2011 - Chassis No. DBR1/3/2

Aston Martin AMR-One

A raft of new rule changes for the 2011 season caused the senior sports racing car contenders to rethink their priorities. With these in mind, Audi and Peugeot both opted for closed cockpit chassis and turbo-diesel power - V8 in Audi’s case and V6 for the Peugeot. Aston Martin, however, chose a very different path for their Prodrive-built B09/60 replacement, the AMR-One, opting for a light (900kg) open cockpit carbon monocoque chassis powered by a turbocharged 2.0-litre, straight-six petrol engine. Though lacking the aero profile of the Audi and Peugeot, this specification did offer a number of inherent advantages over its rivals - for example, an open cockpit car is lighter, offers better visibility and avoids the complications and expense of designing and constructing ventilation systems ect. It also makes for dramatically faster driver changes. In keeping with the new efficiency focused regulations, the newcomer featured a prominent blade-fin behind the driver, while the engine drove through a semi-automatic shift, six-speed Xtrac transmission.

The initial intention was to build six AMR-Ones, but early problems meant that number was never realised. In the end only two races were contested. The first was the 6-Hours of Castellet, where the lone entry of chassis DBR1/3/1 driven by Stefan Mücke, Darren Turner and Harold Primat finished an unclassified 29th overall. The second and final outing for the team was the Le Mans 24-Hours race, for which DBR1/3/2 - the former’s trio of pilots was Harold Primat, Adrián Fernández and Andy Mayrick, while the later was shared by Stefan Mücke, Darren Turner and Christian Klien. Sadly they were the first two cars to retire from the event.
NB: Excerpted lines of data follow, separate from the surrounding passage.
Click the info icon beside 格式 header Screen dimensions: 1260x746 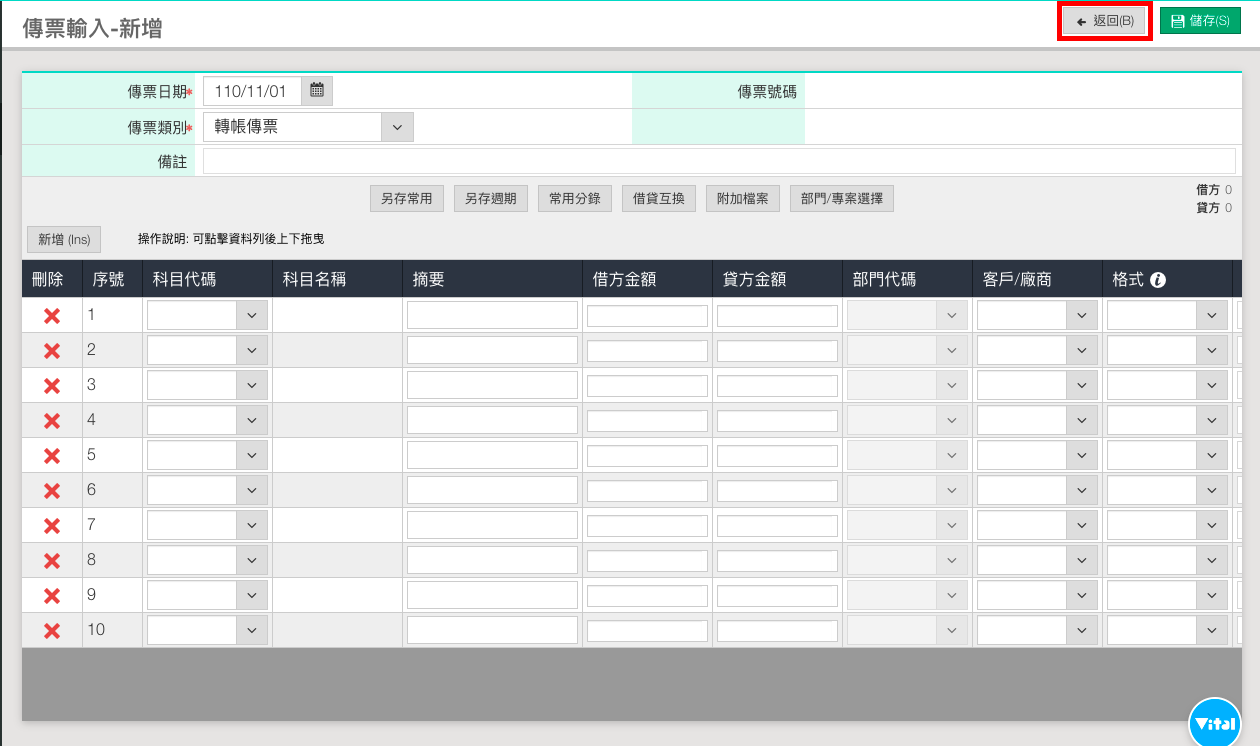click(1158, 280)
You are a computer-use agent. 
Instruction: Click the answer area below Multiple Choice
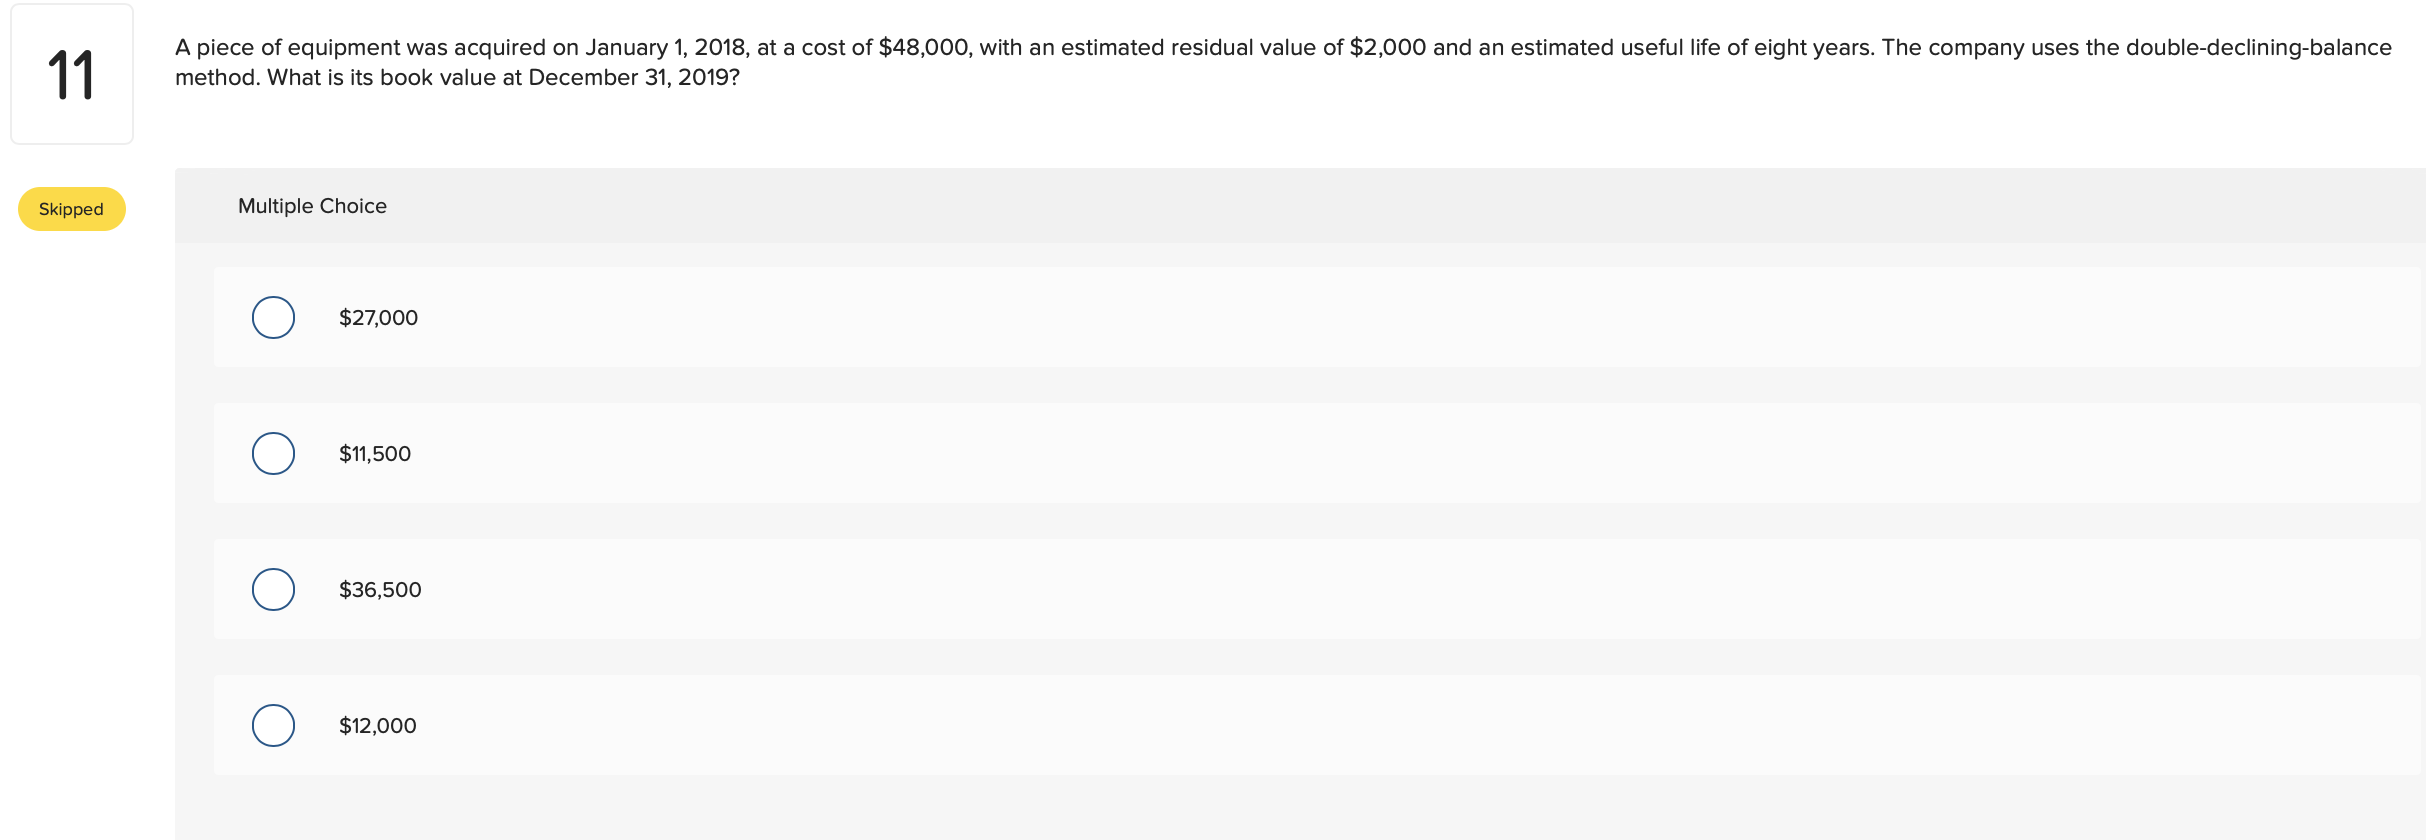(1300, 520)
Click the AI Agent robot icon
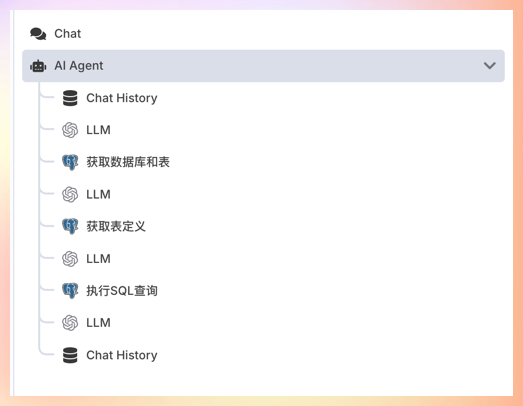 tap(38, 66)
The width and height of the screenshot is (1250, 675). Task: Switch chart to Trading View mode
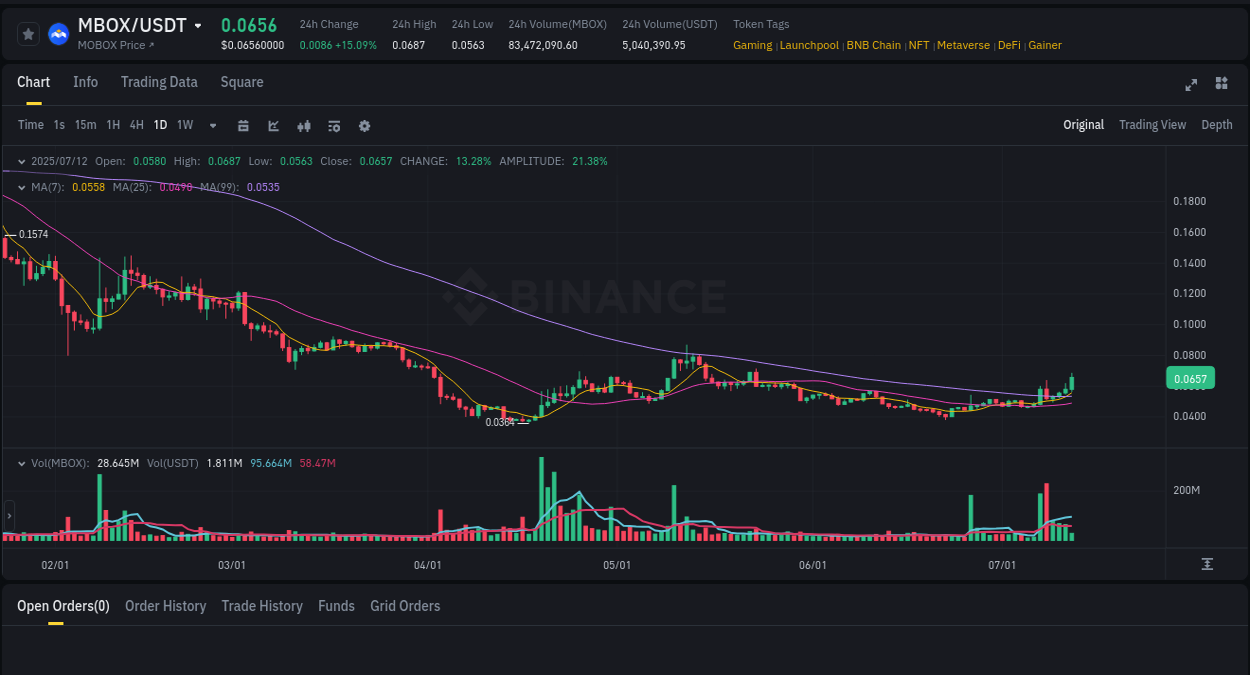(1152, 125)
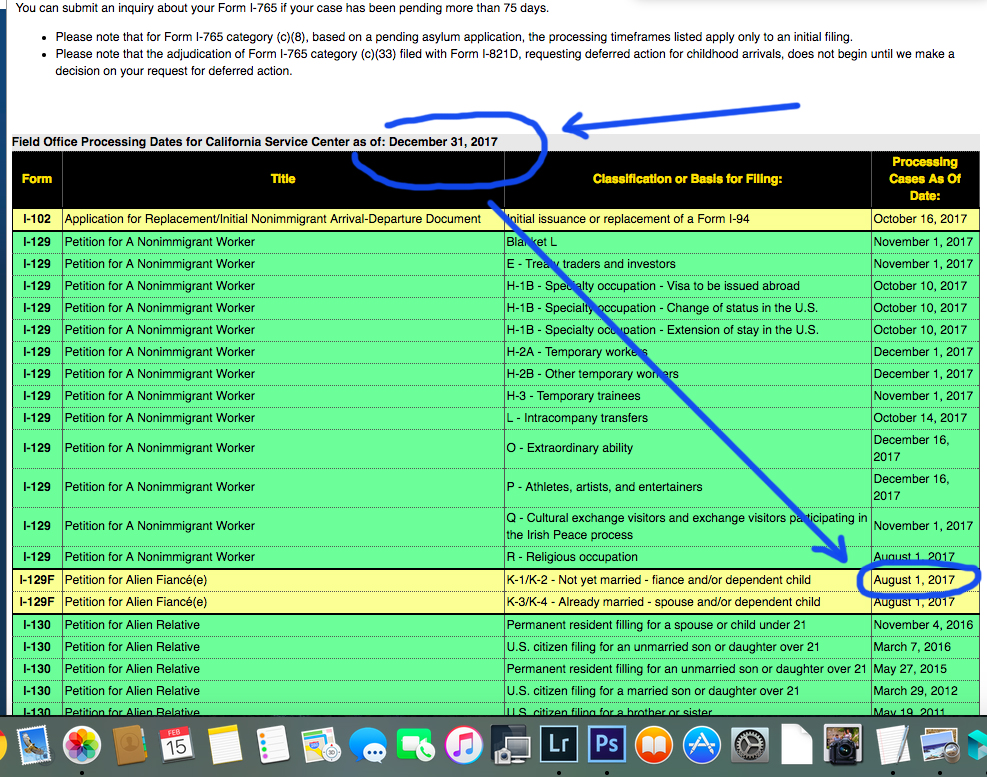Open iBooks from the dock
The image size is (987, 777).
coord(654,745)
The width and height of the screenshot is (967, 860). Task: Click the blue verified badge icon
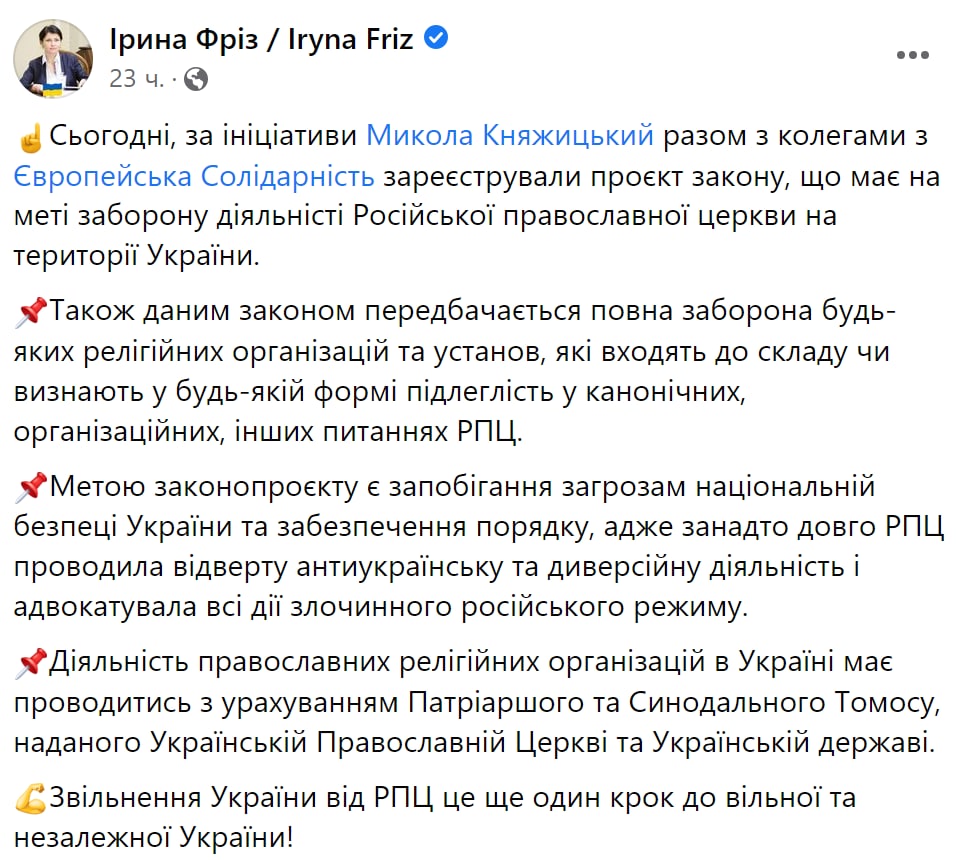point(437,39)

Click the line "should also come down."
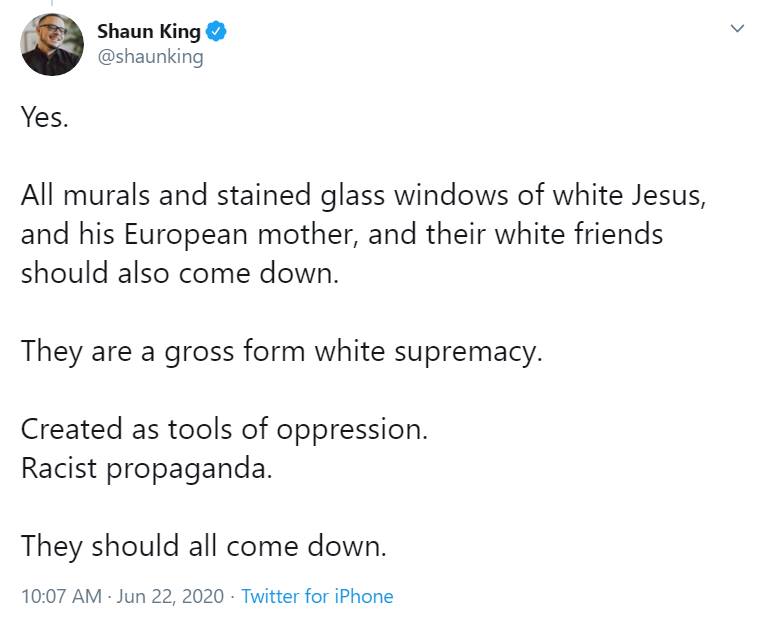[x=180, y=273]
DBR1/3/1 lasted a mere two laps, while DBR1/3/2 managed two more, finally retiring after four agonising hours in the pits.

After due consideration, Aston Martin decided to cease development of the AMR-One and focus once more on their GT Programme, so the cars were sold off. We are left to wonder what could have been, had those fabulous-looking machines enjoyed the research and development they arguably deserved.